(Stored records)
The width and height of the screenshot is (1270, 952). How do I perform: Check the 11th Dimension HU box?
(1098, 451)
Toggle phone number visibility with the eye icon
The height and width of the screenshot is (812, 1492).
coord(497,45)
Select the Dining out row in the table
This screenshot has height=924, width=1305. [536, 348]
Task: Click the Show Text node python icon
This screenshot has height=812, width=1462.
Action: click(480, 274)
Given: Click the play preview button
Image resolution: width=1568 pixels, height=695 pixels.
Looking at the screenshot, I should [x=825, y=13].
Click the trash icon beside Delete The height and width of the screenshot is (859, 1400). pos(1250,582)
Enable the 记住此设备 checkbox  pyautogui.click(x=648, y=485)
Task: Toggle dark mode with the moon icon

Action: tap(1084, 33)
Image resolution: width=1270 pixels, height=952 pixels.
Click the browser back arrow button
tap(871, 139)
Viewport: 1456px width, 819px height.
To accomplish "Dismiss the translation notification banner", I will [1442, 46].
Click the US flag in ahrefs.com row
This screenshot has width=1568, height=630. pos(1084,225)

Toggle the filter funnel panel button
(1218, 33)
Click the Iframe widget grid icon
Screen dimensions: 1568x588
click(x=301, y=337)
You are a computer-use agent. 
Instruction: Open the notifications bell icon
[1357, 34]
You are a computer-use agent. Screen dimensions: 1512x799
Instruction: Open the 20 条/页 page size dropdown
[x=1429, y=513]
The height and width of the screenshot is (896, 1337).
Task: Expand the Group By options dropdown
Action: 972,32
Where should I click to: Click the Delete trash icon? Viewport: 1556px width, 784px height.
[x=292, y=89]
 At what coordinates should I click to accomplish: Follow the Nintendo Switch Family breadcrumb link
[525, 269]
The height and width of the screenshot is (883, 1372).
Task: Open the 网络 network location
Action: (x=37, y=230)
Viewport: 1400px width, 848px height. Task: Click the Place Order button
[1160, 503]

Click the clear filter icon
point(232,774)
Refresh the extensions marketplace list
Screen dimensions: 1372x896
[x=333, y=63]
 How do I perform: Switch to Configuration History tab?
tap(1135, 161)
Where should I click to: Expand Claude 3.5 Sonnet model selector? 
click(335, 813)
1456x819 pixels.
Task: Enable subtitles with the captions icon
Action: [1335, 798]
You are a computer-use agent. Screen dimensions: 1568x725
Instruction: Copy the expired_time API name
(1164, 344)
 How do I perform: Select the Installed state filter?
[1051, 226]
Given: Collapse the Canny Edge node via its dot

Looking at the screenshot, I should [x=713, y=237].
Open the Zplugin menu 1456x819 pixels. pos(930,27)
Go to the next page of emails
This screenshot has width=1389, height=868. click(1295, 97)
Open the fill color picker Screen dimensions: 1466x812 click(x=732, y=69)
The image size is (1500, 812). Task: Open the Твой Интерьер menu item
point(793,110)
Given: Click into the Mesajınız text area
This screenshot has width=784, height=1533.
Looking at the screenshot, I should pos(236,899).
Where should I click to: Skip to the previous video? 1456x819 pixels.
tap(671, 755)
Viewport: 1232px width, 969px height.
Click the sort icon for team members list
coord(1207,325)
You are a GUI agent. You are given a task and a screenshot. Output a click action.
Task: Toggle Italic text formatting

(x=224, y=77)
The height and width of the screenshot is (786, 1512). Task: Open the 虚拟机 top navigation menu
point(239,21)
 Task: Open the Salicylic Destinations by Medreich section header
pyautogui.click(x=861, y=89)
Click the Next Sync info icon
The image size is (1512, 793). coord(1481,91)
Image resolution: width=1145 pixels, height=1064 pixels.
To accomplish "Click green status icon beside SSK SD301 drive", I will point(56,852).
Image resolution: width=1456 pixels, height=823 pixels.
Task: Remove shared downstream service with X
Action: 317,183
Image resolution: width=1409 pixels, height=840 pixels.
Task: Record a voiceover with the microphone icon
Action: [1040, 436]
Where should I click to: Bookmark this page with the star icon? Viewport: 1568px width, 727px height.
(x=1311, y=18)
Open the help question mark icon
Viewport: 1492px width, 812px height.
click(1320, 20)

TASK PROMPT =>
Read through the records above and copy the lines that contain "computer".

RESPONSE TO THIS EXERCISE =>
You are a computer-use agent. 
You are a computer-use agent. Screen dimensions: 1512x799
You are a computer-use agent. Screen dimensions: 1568x725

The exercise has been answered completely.